You called me an idiot for saying this:
quote:

what you really want and what you keep arguing for again and again is a system that is NOT influenced by market forces like profit motive.


I'd like for you to break it down for me then. What was the point of the story about the CEO making decisions based on maximizing profits and killing people?

You thought it was great, or you're against it?

Or are you denying that profit motive is what drove the decision?

Those are the only two things I asserted, so which one of those makes me an idiot?

EDIT: I already know what the problem is.
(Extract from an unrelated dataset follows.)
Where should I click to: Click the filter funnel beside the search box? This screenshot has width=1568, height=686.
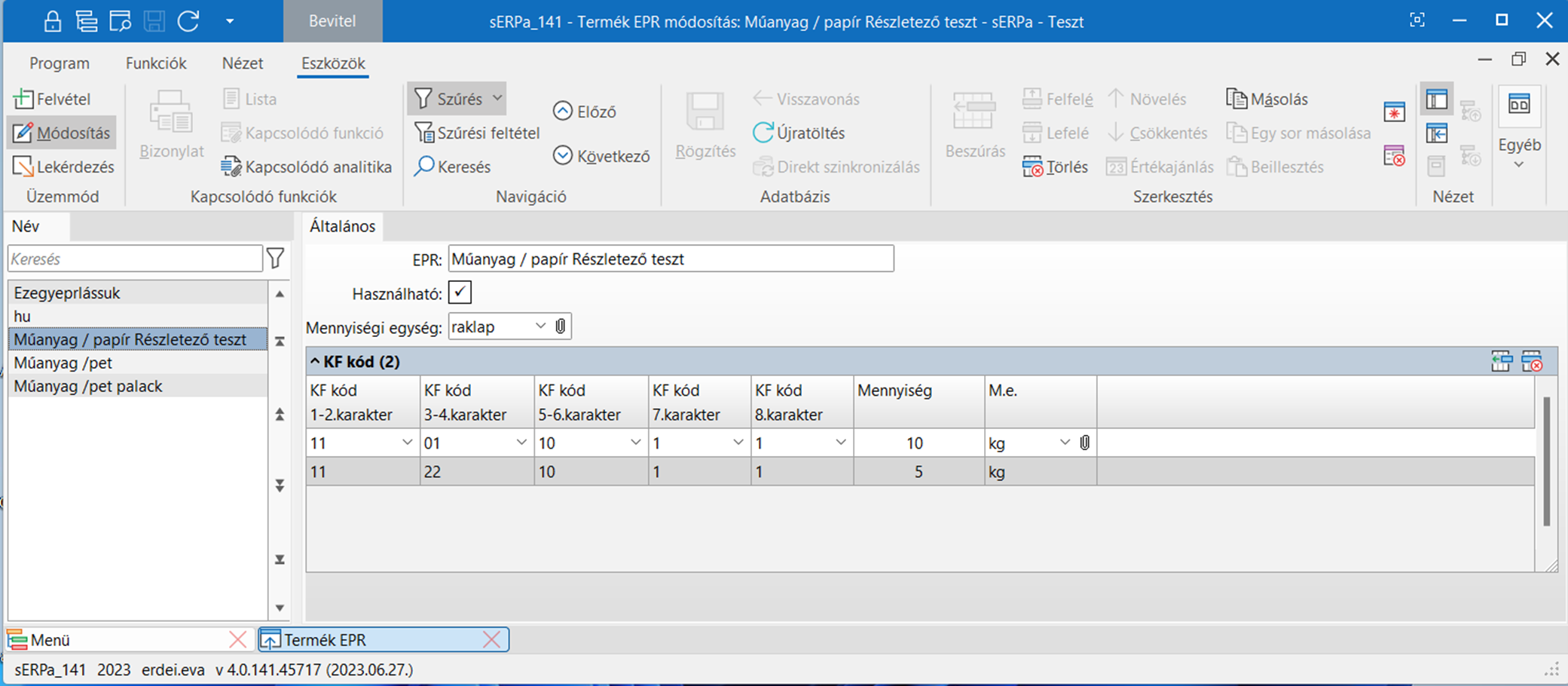tap(276, 259)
The problem is that you have made up in your head this equating "quality" with "market forces," which is ridiculous.

But go ahead, tell me that I'm the idiot.
This post was edited on 12/12/23 at 9:18 am
Posted by riccoar
Arkansas
Member since Mar 2006
3956 posts
Posted on 12/12/23 at 9:42 am to
But how do you resolve the Temp issue to fill needed bodies.
I bet the issue with full time is because they see how much Temps make versus them. That’s doable because Temps don’t get benefits.
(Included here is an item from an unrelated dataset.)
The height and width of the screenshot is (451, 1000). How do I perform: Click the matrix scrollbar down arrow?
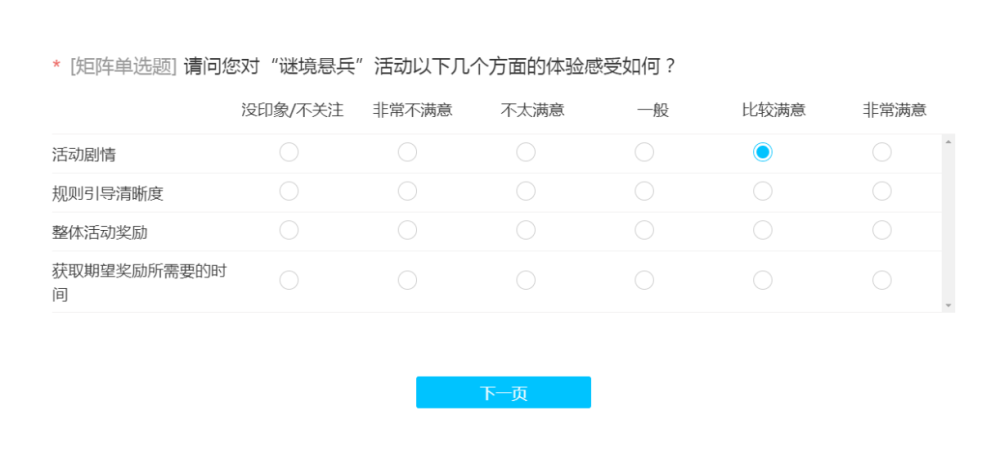click(x=948, y=306)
The real issue is if you want more pay, quit and become a Temp. But you won’t because you need benefits.

The scenario of wanting their pay and your benefits is not possible
Posted by RogerTheShrubber
Juneau, AK
Member since Jan 2009
281925 posts
Posted on 12/12/23 at 9:46 am to
quote:

The scenario of wanting their pay and your benefits is not possible


Union propaganda appeals to the emotional, not the rational.

Just remember every union leader is Democrat, and they use the exact same type of propaganda to cause workers to unite that they do races and sexual preferences.
This post was edited on 12/12/23 at 9:50 am
Posted by 4cubbies
Member since Sep 2008
54221 posts
Posted on 12/12/23 at 10:22 am to
quote:

The VA is a good example. Ever read any glowing reviews from veterans and their care at a VA center?


I’ve never heard a complaint about an actual provider. Only administrators rationing care.
Posted by Bourre
Da Parish
Member since Nov 2012
21881 posts
Posted on 12/12/23 at 10:31 am to
Once again, you prove yourself to be a fricking dumbass
Posted by Nynna11
Member since Jul 2012
544 posts
Posted on 12/12/23 at 10:43 am to
Thank you LSUA, you get it!

All of these non healthcare “experts”who think they know what they are talking about because they have advanced degrees in economics or manage unionized maritime workers have no idea what a clusterf!&%k healthcare safety has become under the leadership of these greedy CEOs and CFOs.

From my perspective, I don’t begrudge anyone else their yearly salary, but I sure as hell do begrudge their greed when they are cutting the quality and safety out of healthcare in ways the general public can’t see or appreciate. These poor bumbling fools think they know and understand what RNs and physicians do day to day because they have a family member or ex who is a nurse. And to them it is all task based - starting Iv’s, etc. They are so shallow, they know nothing about the complex decision making, interpretation of data, etc, all while multitasking several critical situations at once that keeps patients safe and helps doctors to make the correct decisions 24 hrs a day. If the nurse misses something and doesn’t intervene or doesn’t call the MD for a necessary order, people die - nobody else is there to make that decision - contrary to popular belief on this site, doctors are not there for much of the day. The problem here is that with current staffing ratios, the nurses aren’t there, either… patients suffer the consequences and in the worst case die.

Your brilliant CEO and CFO have CAUSED this to happen, but throw the front line staff under the bus to take the fall.